The Mines are calling: Moffat County grad Daniel Caddy signs with Colorado School of Mines for wrestling

Standout Moffat County wrestler Daniel Caddy will head to Colorado School of Mines to continue his wrestling career.
Courtesy Photo

One of the top Bulldog wrestlers over the last four years will have a new home this fall.

Daniel Caddy, the winner of the Four-Year Scholar Award at Moffat County High School, is set to compete on the mats for the Colorado School of Mines wrestling program, fulfilling a lifelong goal for the standout senior.

Starting at the age of 2, wrestling is all Caddy has ever really known athletically. All the hard work and incredible amount of commitment to the solo sport has paid off for the senior, who will get a chance to compete at the next level in a sport he says is his life.

“It means a lot to me,” Caddy said. “That’s everything; it’s been my goal to wrestle at the highest level possible that I can, so to be able to do this is huge for me; it’s a dream come true.”

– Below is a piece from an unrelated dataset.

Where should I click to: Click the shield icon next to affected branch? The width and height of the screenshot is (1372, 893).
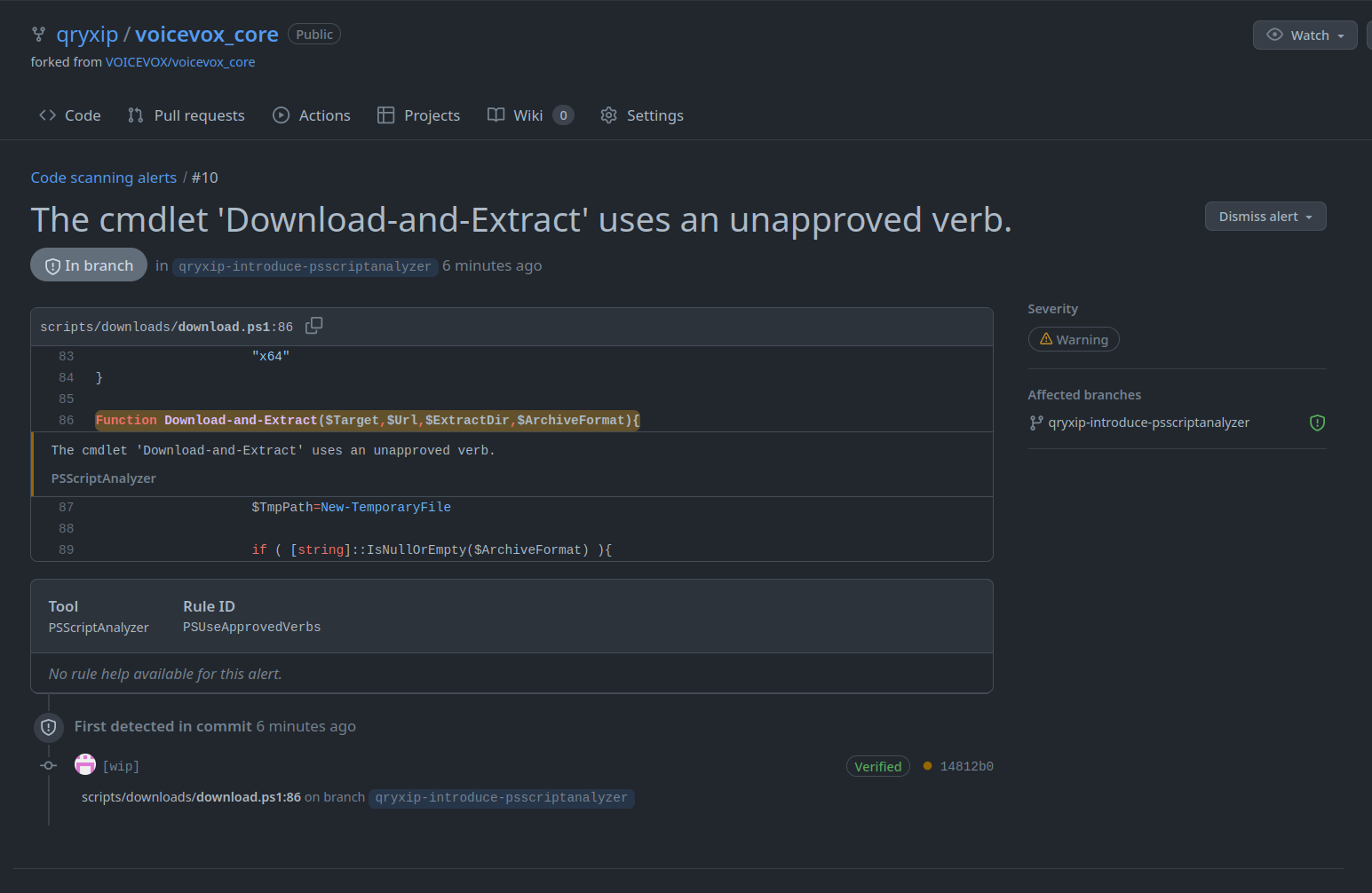1317,423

Over the years Caddy has attended the Colorado School of Mines wrestling camp, getting a chance to interact with the coaching staff and current wrestlers. Through talks with the coach at Colorado School of Mines – Austin DeVoe – Caddy came to the decision that a spot with the Orediggers was the way to go post-graduation from Moffat County High School.

After wrestling at 152 pounds as a senior for the Bulldogs (he also wrestled 113 and 138 during his high school career), Caddy will move up to the 157-pound weight class at Colorado School of Mines, where the Orediggers currently have three wrestlers at that weight.

Despite the challenge that lies ahead of him, Caddy can lean heavily on what’s driven him back to the mat time and time again over the years: family.

“Family is a big thing for me,” Caddy, whose father, Jarrett, was an assistant for Moffat County High School, said. “They’re super supportive no matter what. If I lose a match, we sit back, see what I did wrong and progress from there; they’re just always positive.

“Plus, I love that feeling of wrestling my heart out and beating people at what they love to do in an individual sport like this,” Caddy added.

While Caddy’s father wrestled a few years in high school, he says it wasn’t a huge thing for his dad like it became for him. Growing up in Meeker early in his childhood, Caddy found the sport that would later become his life’s calling, immediately diving in headfirst. Later, after moving to Craig, Caddy’s family found the Bad Dogs Elite wrestling program and joined, setting off a long journey on the mat for the Moffat County product.

That journey will now take him to Golden, where he’ll look to earn an engineering degree with the hopes of becoming a collegiate wrestling coach once his career is over.

“I would prefer to coach at the college level, just to make it a full-time position,” Caddy said. “Wrestling is everything I do, so I want to stick around the sport as long as I can.”